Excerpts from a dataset

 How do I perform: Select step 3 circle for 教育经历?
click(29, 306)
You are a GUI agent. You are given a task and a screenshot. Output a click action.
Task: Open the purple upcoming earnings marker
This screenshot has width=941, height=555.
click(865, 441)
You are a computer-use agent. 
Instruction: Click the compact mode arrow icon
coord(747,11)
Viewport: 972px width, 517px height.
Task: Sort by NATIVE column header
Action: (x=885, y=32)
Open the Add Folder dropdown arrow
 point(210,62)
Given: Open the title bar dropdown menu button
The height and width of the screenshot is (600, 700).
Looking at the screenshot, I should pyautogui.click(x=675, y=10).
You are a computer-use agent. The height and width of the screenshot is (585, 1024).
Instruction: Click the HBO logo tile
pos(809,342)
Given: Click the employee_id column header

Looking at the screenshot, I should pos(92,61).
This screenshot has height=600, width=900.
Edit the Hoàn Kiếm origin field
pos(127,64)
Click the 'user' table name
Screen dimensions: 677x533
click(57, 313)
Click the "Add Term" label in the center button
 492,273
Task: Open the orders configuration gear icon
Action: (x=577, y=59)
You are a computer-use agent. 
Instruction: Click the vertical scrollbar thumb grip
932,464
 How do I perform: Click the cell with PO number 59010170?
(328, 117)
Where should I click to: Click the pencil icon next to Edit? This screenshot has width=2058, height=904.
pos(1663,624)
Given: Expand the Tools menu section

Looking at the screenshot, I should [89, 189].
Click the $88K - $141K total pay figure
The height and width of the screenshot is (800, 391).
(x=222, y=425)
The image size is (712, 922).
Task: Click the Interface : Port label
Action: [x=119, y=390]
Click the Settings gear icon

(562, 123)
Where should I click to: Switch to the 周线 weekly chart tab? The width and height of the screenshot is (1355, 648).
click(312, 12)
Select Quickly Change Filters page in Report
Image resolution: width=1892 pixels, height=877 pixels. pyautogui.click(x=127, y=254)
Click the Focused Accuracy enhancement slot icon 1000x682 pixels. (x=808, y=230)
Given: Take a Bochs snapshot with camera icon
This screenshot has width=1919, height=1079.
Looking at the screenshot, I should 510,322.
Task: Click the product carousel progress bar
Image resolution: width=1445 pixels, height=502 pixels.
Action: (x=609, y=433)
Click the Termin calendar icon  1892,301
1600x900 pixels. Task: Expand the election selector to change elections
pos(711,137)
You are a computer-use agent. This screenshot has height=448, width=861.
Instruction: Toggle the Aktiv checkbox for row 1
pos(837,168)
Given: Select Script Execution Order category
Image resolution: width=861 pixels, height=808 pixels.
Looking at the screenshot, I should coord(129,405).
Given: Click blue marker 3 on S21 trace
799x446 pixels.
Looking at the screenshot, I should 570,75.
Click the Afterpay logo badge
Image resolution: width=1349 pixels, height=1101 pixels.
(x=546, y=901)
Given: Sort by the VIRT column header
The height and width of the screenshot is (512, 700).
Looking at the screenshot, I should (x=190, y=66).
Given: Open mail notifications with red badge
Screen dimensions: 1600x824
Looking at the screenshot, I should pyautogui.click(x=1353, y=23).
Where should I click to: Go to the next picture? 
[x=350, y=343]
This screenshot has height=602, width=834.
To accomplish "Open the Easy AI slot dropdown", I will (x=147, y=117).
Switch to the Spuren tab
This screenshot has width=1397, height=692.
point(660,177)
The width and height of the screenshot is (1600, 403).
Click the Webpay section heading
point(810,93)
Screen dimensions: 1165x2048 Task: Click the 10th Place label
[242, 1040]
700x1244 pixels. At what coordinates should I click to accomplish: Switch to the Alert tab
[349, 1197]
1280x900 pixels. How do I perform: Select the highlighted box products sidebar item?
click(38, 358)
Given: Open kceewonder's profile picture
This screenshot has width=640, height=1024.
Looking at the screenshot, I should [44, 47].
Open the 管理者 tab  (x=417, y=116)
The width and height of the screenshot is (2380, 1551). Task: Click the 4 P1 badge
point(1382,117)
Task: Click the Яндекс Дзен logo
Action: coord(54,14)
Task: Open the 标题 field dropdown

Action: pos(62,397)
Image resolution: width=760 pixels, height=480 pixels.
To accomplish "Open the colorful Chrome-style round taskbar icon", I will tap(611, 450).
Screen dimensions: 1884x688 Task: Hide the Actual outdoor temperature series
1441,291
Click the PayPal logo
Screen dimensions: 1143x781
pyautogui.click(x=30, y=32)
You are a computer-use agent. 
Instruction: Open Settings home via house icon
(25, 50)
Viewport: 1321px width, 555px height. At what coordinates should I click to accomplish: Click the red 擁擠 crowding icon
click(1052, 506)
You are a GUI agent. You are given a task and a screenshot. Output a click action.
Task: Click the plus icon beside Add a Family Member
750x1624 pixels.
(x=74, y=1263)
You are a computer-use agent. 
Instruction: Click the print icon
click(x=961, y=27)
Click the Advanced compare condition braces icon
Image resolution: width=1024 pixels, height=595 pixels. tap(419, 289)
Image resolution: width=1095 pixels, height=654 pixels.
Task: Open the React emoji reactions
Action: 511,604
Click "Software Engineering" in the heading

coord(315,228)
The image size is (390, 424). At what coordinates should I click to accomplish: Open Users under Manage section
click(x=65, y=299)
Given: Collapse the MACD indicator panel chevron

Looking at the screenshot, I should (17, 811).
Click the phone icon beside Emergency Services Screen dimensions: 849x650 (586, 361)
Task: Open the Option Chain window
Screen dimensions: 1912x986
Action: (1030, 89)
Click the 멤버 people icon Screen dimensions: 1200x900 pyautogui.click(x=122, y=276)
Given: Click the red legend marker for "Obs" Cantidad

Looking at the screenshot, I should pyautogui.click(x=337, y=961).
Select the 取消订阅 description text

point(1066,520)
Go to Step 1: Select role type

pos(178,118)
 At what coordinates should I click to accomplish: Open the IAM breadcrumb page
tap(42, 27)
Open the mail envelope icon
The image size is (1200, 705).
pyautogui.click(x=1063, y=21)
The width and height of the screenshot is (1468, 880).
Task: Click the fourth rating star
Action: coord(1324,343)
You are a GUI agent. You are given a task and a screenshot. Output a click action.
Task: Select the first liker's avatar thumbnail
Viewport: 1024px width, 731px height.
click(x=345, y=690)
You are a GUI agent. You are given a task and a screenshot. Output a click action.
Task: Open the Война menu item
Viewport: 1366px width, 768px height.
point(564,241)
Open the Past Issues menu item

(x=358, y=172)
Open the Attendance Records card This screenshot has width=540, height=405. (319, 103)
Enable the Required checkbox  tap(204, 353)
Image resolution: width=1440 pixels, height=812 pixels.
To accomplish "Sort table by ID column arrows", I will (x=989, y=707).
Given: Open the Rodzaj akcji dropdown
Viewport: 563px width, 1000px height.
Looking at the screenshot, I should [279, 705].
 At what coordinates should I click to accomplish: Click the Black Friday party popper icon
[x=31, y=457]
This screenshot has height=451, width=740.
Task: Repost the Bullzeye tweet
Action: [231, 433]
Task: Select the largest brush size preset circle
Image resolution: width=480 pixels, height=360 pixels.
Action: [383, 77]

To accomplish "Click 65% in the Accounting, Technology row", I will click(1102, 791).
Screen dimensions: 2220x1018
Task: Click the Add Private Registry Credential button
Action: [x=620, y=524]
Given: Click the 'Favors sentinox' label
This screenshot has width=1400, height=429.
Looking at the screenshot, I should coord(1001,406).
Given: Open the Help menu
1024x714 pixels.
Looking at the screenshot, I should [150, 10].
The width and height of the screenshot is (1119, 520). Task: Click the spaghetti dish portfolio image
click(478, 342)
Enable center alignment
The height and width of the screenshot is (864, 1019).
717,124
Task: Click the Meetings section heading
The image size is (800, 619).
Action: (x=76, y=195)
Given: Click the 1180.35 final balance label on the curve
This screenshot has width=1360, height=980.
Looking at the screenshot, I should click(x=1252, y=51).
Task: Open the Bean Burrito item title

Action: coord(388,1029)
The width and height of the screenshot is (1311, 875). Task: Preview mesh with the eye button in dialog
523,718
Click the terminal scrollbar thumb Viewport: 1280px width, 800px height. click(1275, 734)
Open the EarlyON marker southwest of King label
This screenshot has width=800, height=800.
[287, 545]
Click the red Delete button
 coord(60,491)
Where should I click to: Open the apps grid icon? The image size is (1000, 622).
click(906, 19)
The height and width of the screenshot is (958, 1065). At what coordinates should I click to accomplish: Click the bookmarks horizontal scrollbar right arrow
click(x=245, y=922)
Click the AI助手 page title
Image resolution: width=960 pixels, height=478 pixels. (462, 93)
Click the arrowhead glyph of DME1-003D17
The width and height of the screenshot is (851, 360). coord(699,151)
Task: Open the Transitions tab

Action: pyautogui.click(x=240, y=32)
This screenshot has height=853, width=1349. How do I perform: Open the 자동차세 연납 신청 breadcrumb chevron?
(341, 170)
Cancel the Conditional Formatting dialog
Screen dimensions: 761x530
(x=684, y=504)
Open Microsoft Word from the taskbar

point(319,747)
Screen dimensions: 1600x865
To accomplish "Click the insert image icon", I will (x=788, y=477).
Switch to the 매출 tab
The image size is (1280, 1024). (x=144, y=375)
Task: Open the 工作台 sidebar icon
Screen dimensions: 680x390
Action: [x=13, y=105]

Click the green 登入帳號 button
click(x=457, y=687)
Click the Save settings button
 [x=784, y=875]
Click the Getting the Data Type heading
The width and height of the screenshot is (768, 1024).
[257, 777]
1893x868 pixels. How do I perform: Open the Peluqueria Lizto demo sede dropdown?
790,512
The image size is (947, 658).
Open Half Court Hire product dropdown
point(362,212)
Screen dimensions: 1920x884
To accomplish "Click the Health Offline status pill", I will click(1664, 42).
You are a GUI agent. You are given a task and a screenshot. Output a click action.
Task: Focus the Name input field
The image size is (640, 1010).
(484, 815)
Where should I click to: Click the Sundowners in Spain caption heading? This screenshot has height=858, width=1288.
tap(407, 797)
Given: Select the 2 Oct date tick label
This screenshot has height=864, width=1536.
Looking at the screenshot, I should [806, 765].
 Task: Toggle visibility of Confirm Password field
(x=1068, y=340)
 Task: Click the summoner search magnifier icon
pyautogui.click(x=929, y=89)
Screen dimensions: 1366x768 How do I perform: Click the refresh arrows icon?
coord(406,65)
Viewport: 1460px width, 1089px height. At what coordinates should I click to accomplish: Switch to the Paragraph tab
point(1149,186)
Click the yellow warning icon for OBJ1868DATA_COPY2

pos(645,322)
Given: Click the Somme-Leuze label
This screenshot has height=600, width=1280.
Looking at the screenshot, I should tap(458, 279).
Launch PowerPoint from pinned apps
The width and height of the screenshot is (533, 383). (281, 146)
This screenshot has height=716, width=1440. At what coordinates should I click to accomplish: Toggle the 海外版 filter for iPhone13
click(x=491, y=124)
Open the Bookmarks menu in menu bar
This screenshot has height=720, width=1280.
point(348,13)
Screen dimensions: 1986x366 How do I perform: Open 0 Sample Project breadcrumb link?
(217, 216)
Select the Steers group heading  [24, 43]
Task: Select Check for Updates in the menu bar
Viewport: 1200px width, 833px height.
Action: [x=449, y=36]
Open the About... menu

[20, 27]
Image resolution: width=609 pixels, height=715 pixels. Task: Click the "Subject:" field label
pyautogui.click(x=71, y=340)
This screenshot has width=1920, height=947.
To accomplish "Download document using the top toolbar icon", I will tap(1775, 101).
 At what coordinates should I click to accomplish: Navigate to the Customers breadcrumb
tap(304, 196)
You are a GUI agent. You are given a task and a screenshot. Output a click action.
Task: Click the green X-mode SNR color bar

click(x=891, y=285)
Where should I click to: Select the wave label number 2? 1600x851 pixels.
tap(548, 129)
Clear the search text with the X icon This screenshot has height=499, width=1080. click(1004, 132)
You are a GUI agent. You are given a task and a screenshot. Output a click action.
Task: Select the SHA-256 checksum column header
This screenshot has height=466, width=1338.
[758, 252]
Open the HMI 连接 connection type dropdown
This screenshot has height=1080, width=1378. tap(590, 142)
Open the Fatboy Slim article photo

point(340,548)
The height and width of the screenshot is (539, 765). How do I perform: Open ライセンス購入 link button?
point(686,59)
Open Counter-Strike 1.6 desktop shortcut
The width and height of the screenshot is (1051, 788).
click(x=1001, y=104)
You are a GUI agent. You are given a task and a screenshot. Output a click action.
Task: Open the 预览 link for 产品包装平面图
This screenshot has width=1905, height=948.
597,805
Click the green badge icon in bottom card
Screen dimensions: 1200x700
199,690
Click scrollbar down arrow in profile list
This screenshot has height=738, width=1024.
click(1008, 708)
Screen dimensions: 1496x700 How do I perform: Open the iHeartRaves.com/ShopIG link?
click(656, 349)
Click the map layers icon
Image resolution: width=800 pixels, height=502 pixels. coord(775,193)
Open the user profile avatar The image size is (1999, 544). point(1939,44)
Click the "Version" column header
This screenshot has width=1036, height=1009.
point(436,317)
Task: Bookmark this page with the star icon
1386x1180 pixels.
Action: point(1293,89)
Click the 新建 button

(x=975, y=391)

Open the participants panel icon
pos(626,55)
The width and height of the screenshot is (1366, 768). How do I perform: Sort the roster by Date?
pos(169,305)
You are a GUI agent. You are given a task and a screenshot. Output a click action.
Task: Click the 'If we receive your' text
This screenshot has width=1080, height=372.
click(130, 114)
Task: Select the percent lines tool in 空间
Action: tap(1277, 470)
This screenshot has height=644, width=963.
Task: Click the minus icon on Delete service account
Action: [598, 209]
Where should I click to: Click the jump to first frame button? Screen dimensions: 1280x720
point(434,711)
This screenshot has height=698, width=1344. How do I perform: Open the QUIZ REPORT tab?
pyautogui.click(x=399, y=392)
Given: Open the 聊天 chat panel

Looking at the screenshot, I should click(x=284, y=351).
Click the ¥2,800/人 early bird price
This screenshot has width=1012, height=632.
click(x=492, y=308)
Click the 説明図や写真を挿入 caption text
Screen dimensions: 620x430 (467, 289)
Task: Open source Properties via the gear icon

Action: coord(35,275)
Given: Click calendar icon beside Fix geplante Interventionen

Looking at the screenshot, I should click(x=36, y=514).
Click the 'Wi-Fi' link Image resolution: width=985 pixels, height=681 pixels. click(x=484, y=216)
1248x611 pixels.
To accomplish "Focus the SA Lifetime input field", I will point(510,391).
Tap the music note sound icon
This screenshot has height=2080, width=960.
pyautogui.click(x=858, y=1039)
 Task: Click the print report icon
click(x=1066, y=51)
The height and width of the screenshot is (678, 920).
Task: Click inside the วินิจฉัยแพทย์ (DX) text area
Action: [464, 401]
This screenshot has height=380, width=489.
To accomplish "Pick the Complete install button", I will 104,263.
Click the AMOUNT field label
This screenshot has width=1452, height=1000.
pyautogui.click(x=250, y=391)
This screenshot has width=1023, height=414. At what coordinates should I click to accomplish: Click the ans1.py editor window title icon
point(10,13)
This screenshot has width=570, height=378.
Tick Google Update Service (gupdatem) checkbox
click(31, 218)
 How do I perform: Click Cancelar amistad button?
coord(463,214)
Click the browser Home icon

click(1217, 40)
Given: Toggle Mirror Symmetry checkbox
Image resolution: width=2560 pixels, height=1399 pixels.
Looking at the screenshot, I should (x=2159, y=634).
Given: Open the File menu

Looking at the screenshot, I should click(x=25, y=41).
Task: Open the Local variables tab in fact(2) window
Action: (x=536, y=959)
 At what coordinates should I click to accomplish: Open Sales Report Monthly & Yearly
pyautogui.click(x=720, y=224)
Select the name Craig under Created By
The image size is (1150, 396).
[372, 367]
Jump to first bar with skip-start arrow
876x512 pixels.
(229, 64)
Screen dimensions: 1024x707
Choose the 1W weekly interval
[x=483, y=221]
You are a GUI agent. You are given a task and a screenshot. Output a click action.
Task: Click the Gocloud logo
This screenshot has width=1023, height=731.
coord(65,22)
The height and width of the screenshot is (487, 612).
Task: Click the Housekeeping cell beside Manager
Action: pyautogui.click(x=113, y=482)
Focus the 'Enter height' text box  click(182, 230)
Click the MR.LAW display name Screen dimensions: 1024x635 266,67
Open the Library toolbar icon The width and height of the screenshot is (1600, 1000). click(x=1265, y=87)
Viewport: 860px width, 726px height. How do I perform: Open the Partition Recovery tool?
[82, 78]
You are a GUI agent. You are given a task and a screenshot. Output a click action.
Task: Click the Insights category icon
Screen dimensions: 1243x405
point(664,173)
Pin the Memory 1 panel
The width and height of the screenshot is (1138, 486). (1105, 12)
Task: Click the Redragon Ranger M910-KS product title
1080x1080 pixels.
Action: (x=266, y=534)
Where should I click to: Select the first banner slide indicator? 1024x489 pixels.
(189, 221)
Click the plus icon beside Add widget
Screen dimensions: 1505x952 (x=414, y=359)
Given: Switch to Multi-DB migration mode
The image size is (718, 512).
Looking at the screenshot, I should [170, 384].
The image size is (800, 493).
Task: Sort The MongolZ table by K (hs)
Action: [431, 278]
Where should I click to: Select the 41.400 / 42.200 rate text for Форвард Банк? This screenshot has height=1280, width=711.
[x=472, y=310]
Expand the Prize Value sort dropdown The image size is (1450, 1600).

• Exercise directions
Give the exact lines, and only those, from the line containing "Given: Click the 'Favors sentinox' label" through the line containing "Task: Click the Meetings section heading" in the entries above.

• Task output
Given: Click the 'Favors sentinox' label
This screenshot has width=1400, height=429.
Looking at the screenshot, I should coord(1001,406).
Given: Open the Help menu
1024x714 pixels.
Looking at the screenshot, I should [150, 10].
The width and height of the screenshot is (1119, 520). Task: Click the spaghetti dish portfolio image
click(478, 342)
Enable center alignment
The height and width of the screenshot is (864, 1019).
717,124
Task: Click the Meetings section heading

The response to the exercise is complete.